Naturally, I was invited to church. The church’s van would fetch me on Saturday mornings for Bible class. My mother knew but she didn’t oppose. Looking back, it was strange how my father seemed to be oblivious to my ‘disobedience’. He was never at home when the van arrived. The following year, I went to another church, and attended the weekly assembly for teens. It was clean fun; we sang songs, talked and shared stories. I even joined them for two excursions, all expenses paid for by the church. My mother signed the permission forms knowing that she couldnt afford take me to those places with her meagre salary, while my father thought I went on school trips.

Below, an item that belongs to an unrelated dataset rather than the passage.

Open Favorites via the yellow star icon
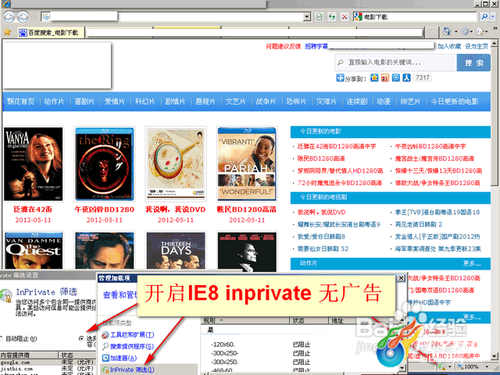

Even then, I was already bold. I fear nobody but God. Problem was, I didn't know where God was. As I attended different churches and their services, I started to have doubts about Christianity. I wondered why they have so many churches and different ways of praying. Why they still have statues of Mary at Catholic churches. Why some have unmarried priests and confessions, while others have pastors with families. Why Christians from different churches don't agree on a way to pray to the same God. It was a nagging thought that delayed my baptism for years.

How did I live my secret life as a Christian in a family of Buddhists? It was easy, because I didn’t look any different. I ate the same food, wear the same type of clothes, and behave quite in the same way. Only difference was, I just went through the motion when asked to pray to the family altar, without actually praying. Then before I sleep, I’d pray the ‘Christian way’ and read the bible that my friend gave me. And yes, I read the whole bible twice. It was the Good News Bible, in English.

I lived life as a Christian until I attended college. Then my life took a different path. Before I could get myself baptised, I met someone who was to change my life, gave me happiness as well as great pain. Because of him, I ‘sort of’abandoned Christianity at the age of twenty.


  1. Yes, it is easy to keep a Christian faith in secret because they show no obvious outward actions/appearances.

  2. hullo aliyah,

    hi! my name is siehjin and i stumbled upon your blog while searching for something else.

    i actually work with a Christian organisation called Scripture Union (SU). we are what is called a para-church organisation, meaning we are not a church but we work closely with many different kinds or denominations of churches.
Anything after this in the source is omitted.